=== Provided data ===

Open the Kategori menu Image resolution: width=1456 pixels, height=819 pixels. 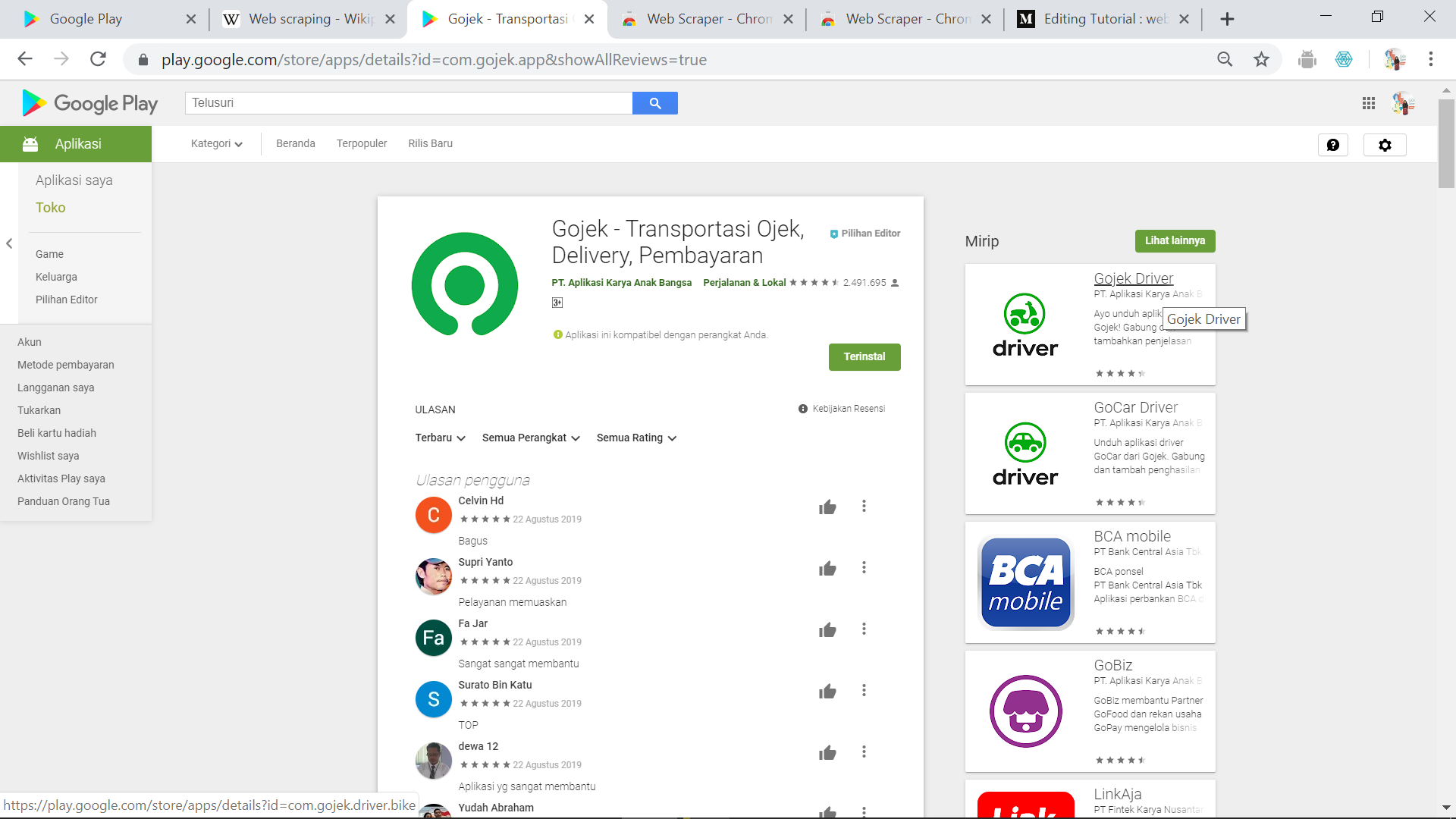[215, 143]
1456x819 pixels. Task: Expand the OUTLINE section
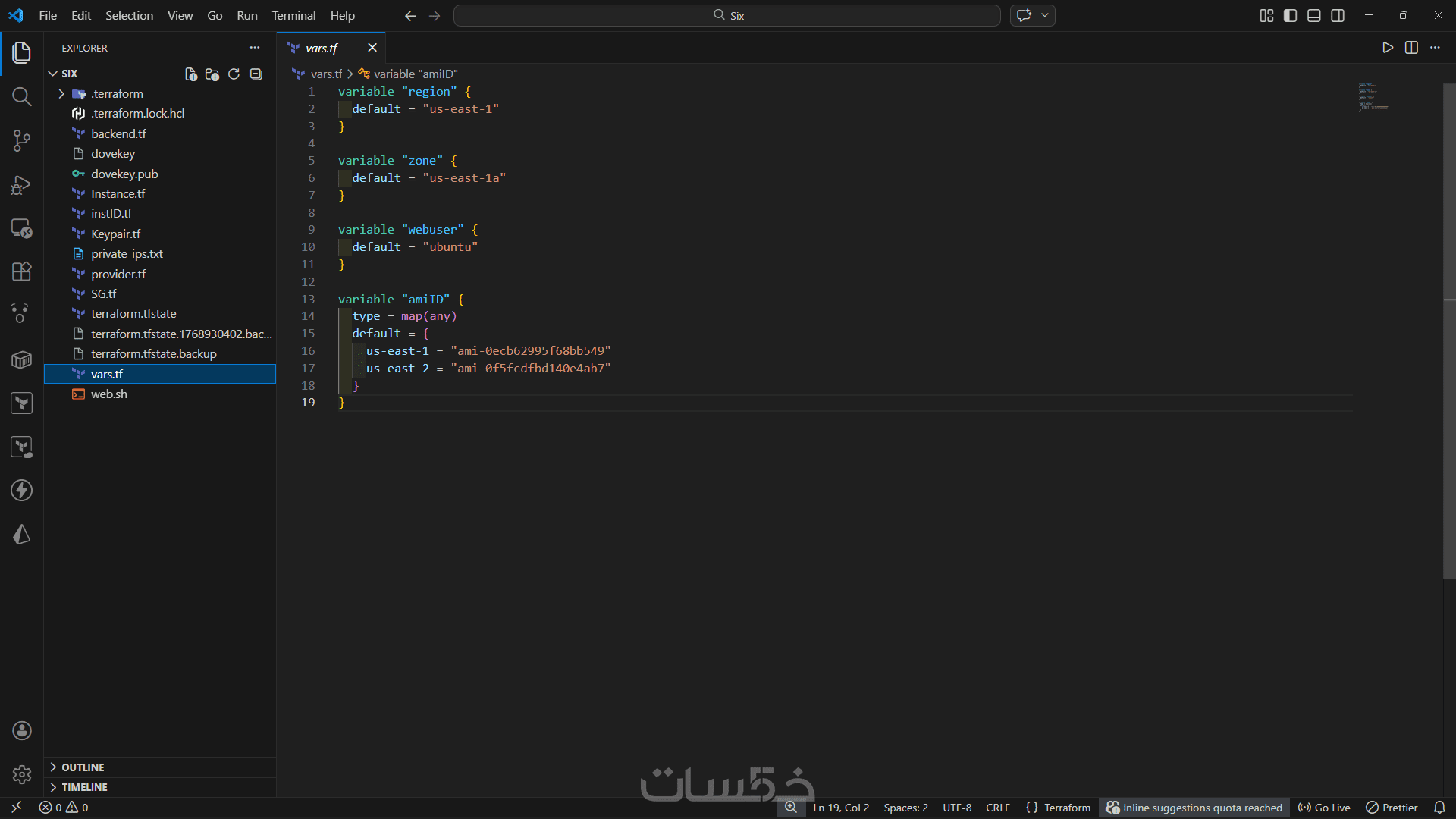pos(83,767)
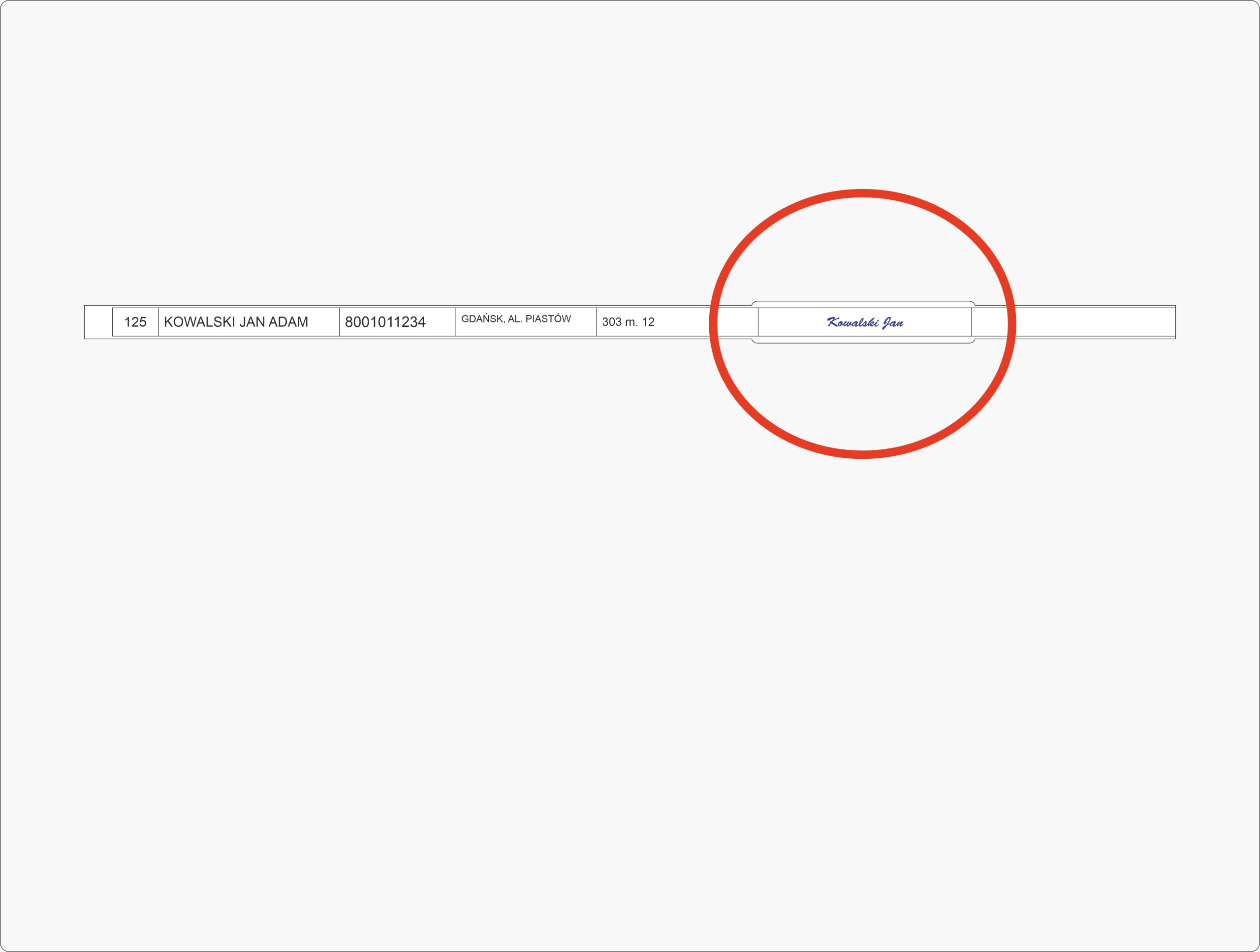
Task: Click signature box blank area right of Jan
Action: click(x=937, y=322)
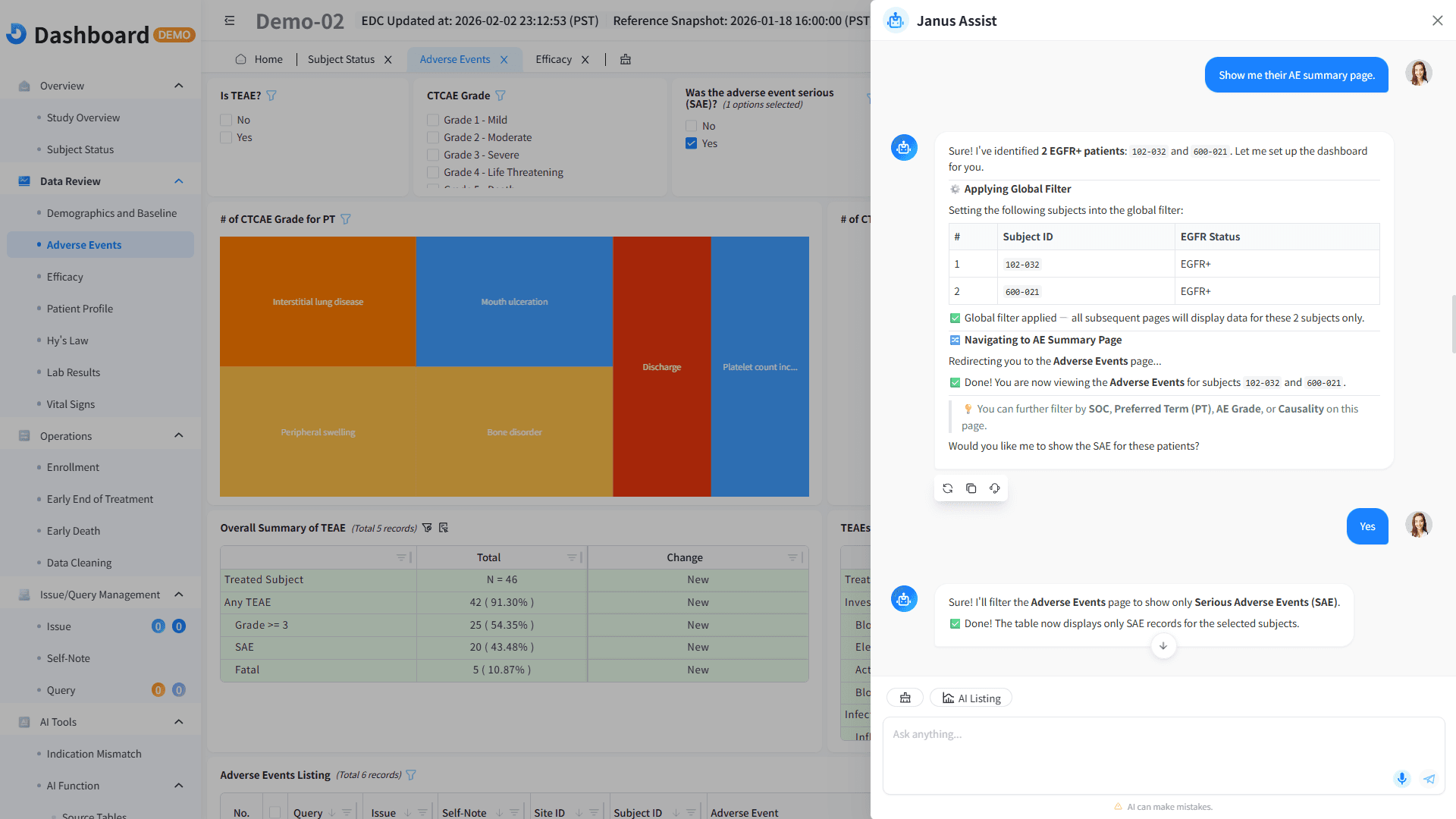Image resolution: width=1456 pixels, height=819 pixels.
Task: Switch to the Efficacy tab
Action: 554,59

===

### [What is being asked]
Precisely the lines from the one containing "1456x819 pixels. Task: Expand" to the end of the data above, both included, should be printed; leave the pictures out.

### [The answer]
1456x819 pixels. Task: Expand the OUTLINE section
pos(83,767)
Task: Click signature box blank area right of Jan
Action: click(x=937, y=322)
Image resolution: width=1456 pixels, height=819 pixels.
Task: Switch to the Efficacy tab
Action: 554,59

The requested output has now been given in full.